━━ RECORDS TO PROCESS
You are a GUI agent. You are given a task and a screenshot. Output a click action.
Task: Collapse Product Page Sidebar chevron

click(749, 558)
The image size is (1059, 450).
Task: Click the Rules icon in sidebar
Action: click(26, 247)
━━━━
• [ABOUT THIS EXERCISE]
For every entry above, write out an exact copy.

• [WRITTEN RESPONSE]
You are a GUI agent. You are given a task and a screenshot. Output a click action.
Task: Collapse Product Page Sidebar chevron

click(749, 558)
The image size is (1059, 450).
Task: Click the Rules icon in sidebar
Action: click(26, 247)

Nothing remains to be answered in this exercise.